## Set of tasks
#1 In the documentation extract on validation sets and the character file, list every string that contains a forward slash.
#2 Write what could come next in the documentation extract on validation sets and the character file, continuing after its last sentence.

··· Extract provided

Multiple validation datasets can be specified, optionally with a name, --validation-gt /path/to/gt.tsv
difficult=/another/path/some-gt.tsv would use two validation sets. When no name is specified, the name of the ground
truth file and its parent directory is used. In the previous example the two sets would have the names: to/gt and
difficult.
The best checkpoints are determined by the average across all validation sets.
In order to know which characters are available to the model, the --chars option needs to be the path to a TSV file
with a list of characters, where each character is on a new line. It is a TSV file because that allows to have multiple
columns, where the first column is the character and any additional column will be ignored, which can be useful when
storing statistics of the occurring characters within the dataset in the additional columns. A simple text file with
just the characters, each on its own line, works just as well.

······
··· Information shown

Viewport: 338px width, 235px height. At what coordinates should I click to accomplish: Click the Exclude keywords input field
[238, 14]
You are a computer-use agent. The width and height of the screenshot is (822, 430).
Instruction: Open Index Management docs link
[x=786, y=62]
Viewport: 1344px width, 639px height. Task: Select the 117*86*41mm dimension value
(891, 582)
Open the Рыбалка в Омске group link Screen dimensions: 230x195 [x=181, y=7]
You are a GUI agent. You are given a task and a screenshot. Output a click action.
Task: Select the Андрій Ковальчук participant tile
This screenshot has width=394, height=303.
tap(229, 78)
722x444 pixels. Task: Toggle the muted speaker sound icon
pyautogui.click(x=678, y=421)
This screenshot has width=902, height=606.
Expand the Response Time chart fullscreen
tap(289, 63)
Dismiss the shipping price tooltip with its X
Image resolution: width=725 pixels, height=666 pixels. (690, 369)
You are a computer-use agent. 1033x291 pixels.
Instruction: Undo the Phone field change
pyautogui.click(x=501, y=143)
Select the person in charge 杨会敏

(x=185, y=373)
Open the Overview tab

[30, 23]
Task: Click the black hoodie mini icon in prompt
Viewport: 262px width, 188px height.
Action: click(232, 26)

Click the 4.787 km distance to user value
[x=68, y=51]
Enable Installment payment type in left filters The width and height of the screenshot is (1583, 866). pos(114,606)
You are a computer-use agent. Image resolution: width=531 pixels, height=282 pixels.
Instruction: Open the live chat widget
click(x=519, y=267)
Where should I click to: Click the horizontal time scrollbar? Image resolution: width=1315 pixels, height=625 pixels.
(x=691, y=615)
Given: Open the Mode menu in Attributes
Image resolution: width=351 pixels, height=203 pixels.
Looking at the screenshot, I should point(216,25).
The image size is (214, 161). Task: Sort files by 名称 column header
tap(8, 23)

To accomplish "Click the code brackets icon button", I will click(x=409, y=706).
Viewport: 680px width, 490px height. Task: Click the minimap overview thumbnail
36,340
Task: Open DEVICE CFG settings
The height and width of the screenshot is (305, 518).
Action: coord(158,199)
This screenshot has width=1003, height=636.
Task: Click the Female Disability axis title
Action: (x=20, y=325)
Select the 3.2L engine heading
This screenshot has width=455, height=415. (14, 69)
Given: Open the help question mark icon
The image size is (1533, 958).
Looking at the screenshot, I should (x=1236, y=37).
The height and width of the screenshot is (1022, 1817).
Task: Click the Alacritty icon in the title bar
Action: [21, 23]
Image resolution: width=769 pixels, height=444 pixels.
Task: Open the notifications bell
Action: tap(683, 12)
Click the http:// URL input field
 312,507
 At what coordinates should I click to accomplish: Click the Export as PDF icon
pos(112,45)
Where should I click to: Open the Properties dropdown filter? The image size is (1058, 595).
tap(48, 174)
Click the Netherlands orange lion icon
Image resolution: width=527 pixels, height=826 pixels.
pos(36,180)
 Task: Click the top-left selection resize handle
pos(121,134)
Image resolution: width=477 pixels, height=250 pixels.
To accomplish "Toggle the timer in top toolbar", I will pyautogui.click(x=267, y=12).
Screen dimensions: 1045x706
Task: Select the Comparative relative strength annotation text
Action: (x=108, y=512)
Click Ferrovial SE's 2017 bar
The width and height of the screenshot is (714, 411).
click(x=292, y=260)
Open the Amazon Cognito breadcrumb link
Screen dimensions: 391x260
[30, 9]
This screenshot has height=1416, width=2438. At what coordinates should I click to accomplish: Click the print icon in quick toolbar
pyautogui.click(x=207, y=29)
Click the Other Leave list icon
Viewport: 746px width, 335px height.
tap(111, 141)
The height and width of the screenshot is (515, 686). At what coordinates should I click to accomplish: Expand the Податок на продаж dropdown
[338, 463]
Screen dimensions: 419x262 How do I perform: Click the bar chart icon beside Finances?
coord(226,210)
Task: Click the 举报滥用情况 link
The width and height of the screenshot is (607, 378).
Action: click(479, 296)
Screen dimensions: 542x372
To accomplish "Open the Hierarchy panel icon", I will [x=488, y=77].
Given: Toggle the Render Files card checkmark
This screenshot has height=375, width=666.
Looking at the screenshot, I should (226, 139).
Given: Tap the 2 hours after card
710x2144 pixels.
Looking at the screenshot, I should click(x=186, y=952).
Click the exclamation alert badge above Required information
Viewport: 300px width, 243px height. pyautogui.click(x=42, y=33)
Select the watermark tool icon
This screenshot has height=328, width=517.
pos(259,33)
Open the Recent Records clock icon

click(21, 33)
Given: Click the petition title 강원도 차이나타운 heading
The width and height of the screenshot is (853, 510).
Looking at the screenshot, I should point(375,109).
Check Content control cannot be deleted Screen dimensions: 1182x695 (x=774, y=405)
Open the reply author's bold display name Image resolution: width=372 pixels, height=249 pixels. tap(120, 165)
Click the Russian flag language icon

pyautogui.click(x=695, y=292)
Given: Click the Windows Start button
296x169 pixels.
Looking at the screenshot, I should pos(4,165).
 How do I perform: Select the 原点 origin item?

······

## Expected outputs
#1
/path/to/gt.tsv
difficult=/another/path/some-gt.tsv
to/gt

#2
Modern GPUs contain Tensor Cores (starting from V100 and RTX series) which enable mixed precision calculation, using optimised fp16 operations while still keeping the fp32 weights and therefore precision.
It can be enabled by setting the --fp16 flag.
Other GPUs without Tensor Cores do not benefit from using mixed precision since they only do fp32 operations and you may find it even becoming slower.
The --ema flag enables the Exponential Moving Average (EMA) of the model parameters, which helps stabilise the final
model and is recommend to always use.
For all options see python train.py --help.
Training a Character Query Transformer
Most of the default values are set for the character queries, so only a few additional arguments are needed besides specifying the datasets.
sh
python train.py \
--name character-queries-iam-and-vnondb \
--gt-train data/converted/combined-iam-vnondb/train.tsv \
--gt-validation \
IAM_Validation=data/converted/iam/testset_v_segmented.tsv \
VNONDB_Validation=data/converted/vnondb/InkData_word_validation_segmented.tsv \
--chars data/converted/combined-iam-vnondb/chars.tsv \
-b $BATCH_SIZE \
--fp16 \
--ema \
--features-normalise
Training an LSTM
For the LSTM more options need to be changed.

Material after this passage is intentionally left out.